● **Data to process**:
● ● ● ●

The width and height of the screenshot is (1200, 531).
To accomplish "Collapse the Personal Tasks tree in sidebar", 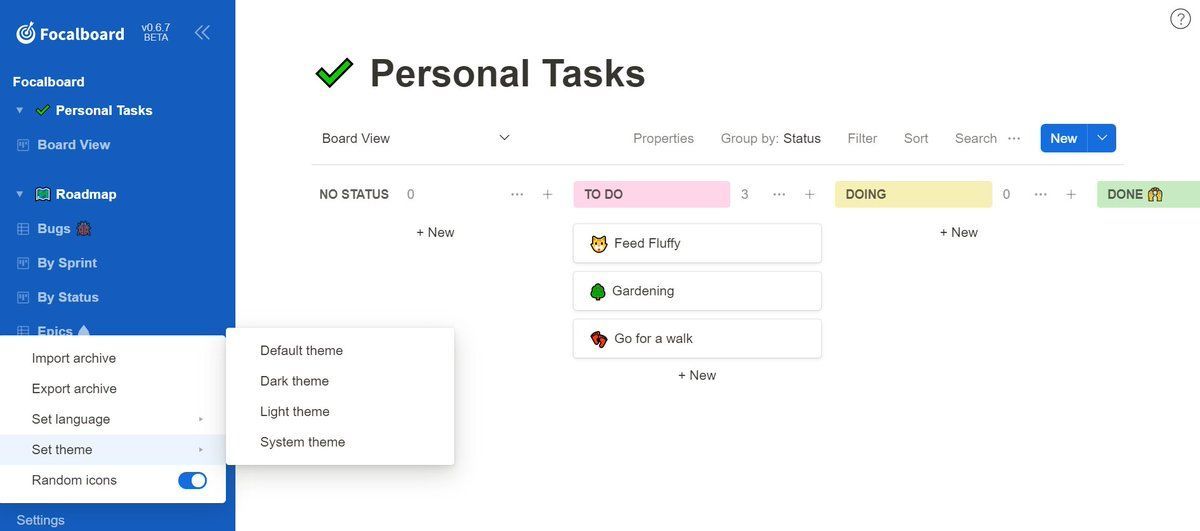I will point(20,110).
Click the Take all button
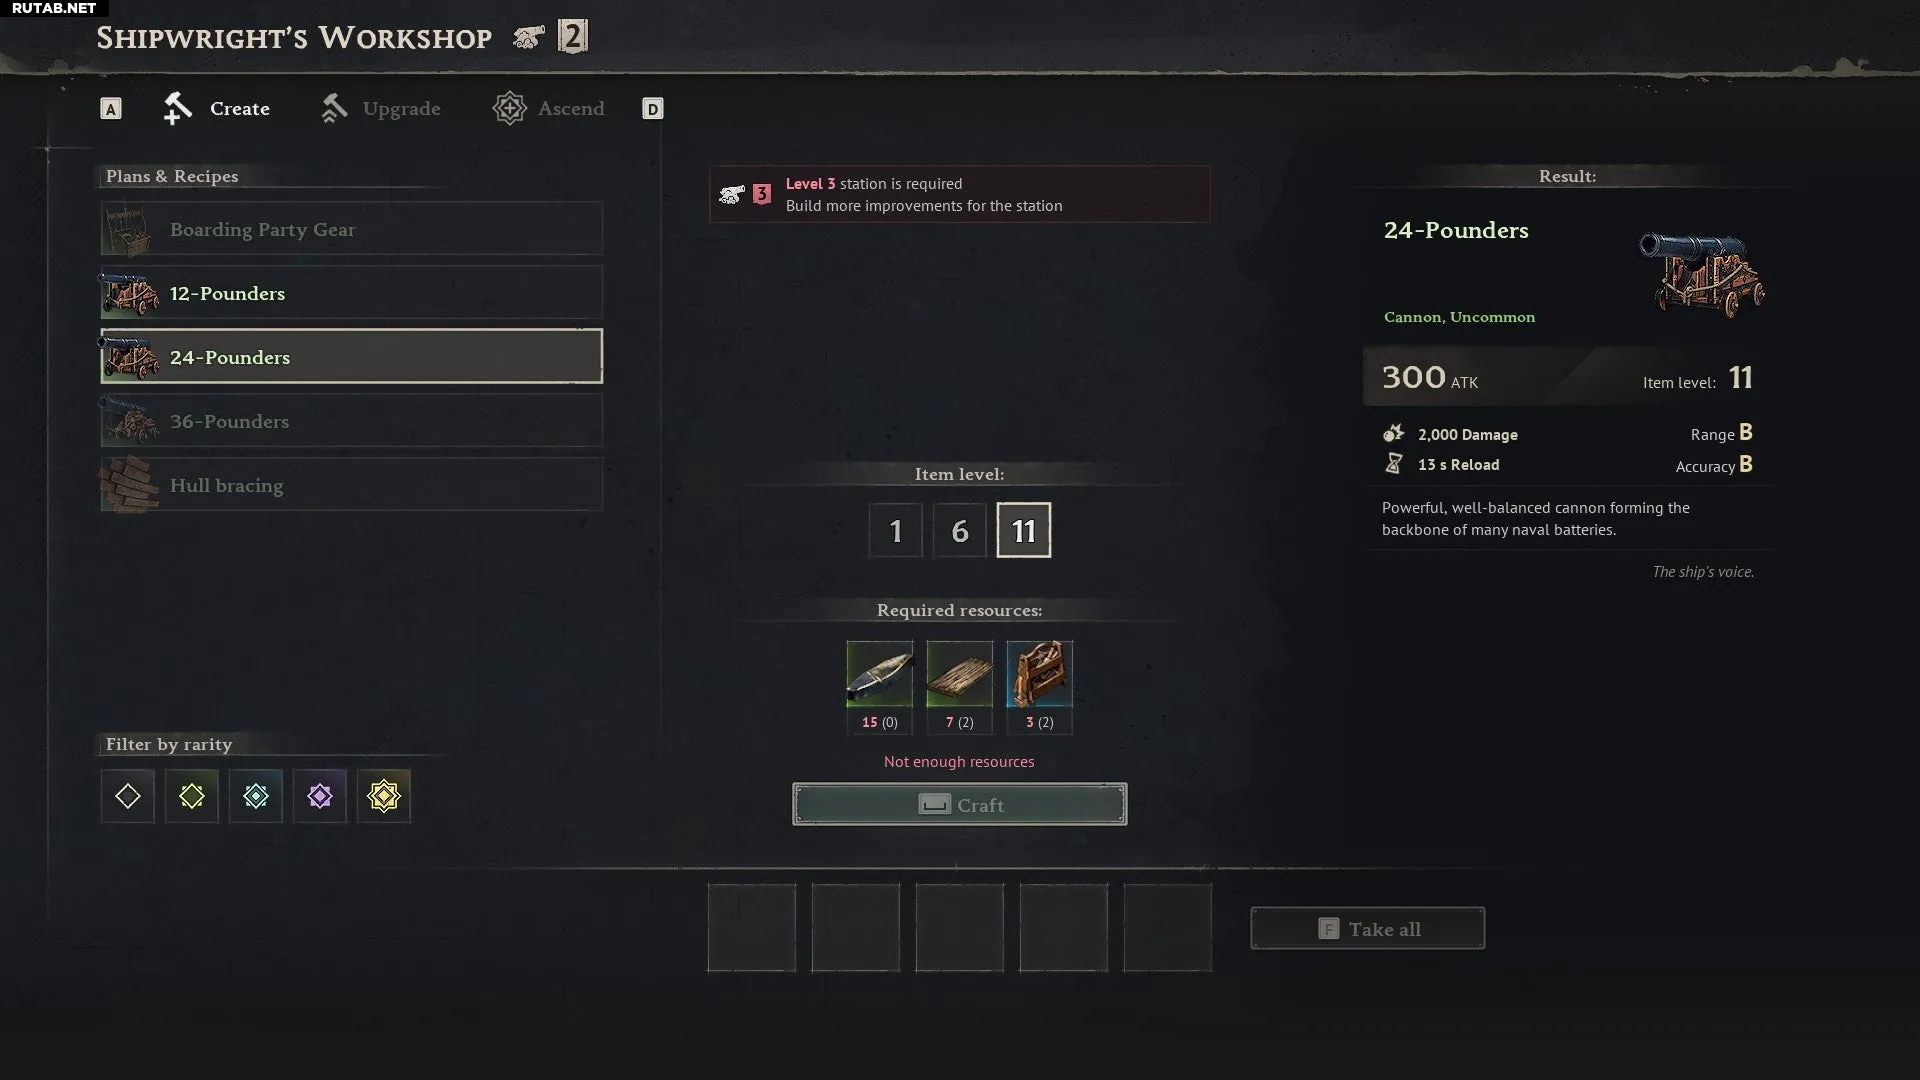Screen dimensions: 1920x1080 tap(1368, 928)
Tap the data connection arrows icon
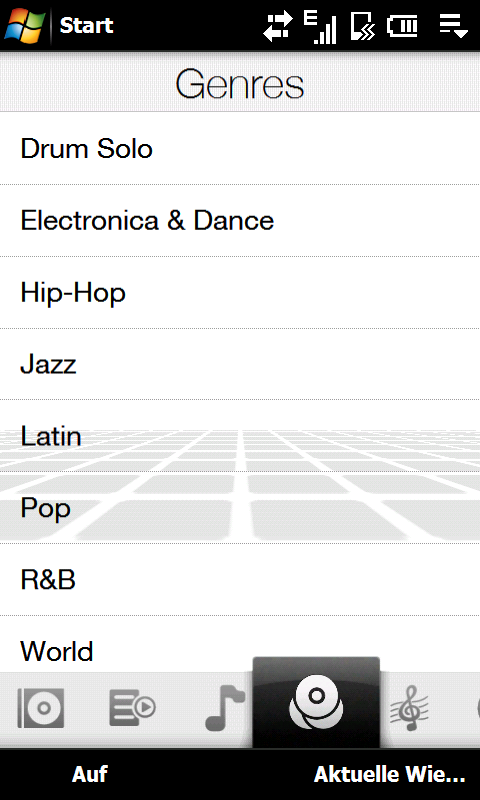Image resolution: width=480 pixels, height=800 pixels. click(x=278, y=26)
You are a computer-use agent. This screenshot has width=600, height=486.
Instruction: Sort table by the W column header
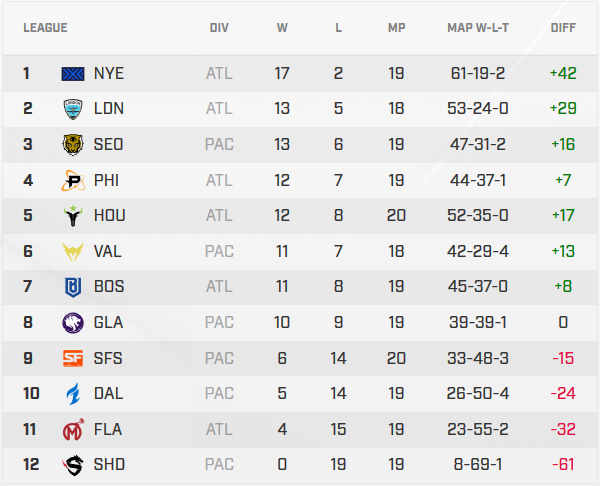[x=282, y=28]
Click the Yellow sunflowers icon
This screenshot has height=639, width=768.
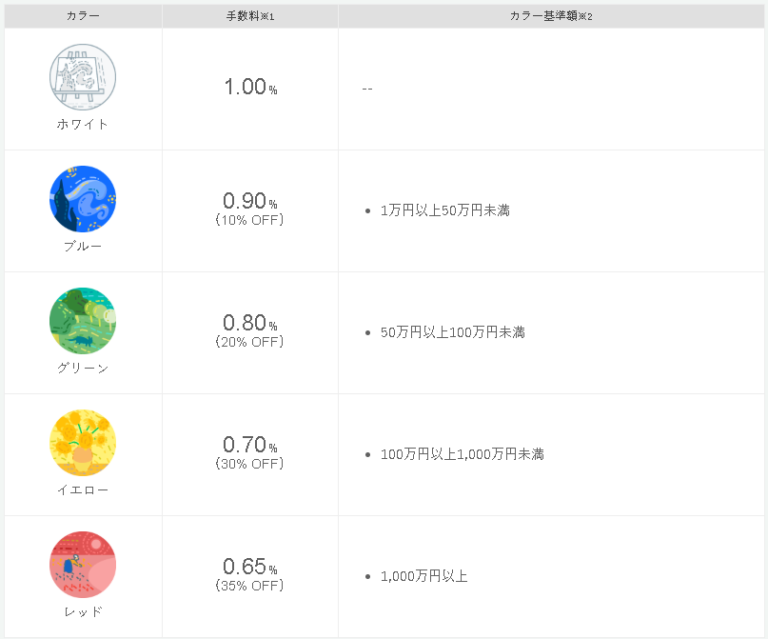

● ● ● ●

● **Work required**: If a picture falls within the lines from the one containing "Tap the data connection arrows icon" through the end of the material, leave it out while repeating those lines exactly.

● **Task output**:
Tap the data connection arrows icon
Image resolution: width=480 pixels, height=800 pixels. click(x=278, y=26)
You are a computer-use agent. This screenshot has width=600, height=486.
Instruction: Sort table by the W column header
[x=282, y=28]
Click the Yellow sunflowers icon
This screenshot has height=639, width=768.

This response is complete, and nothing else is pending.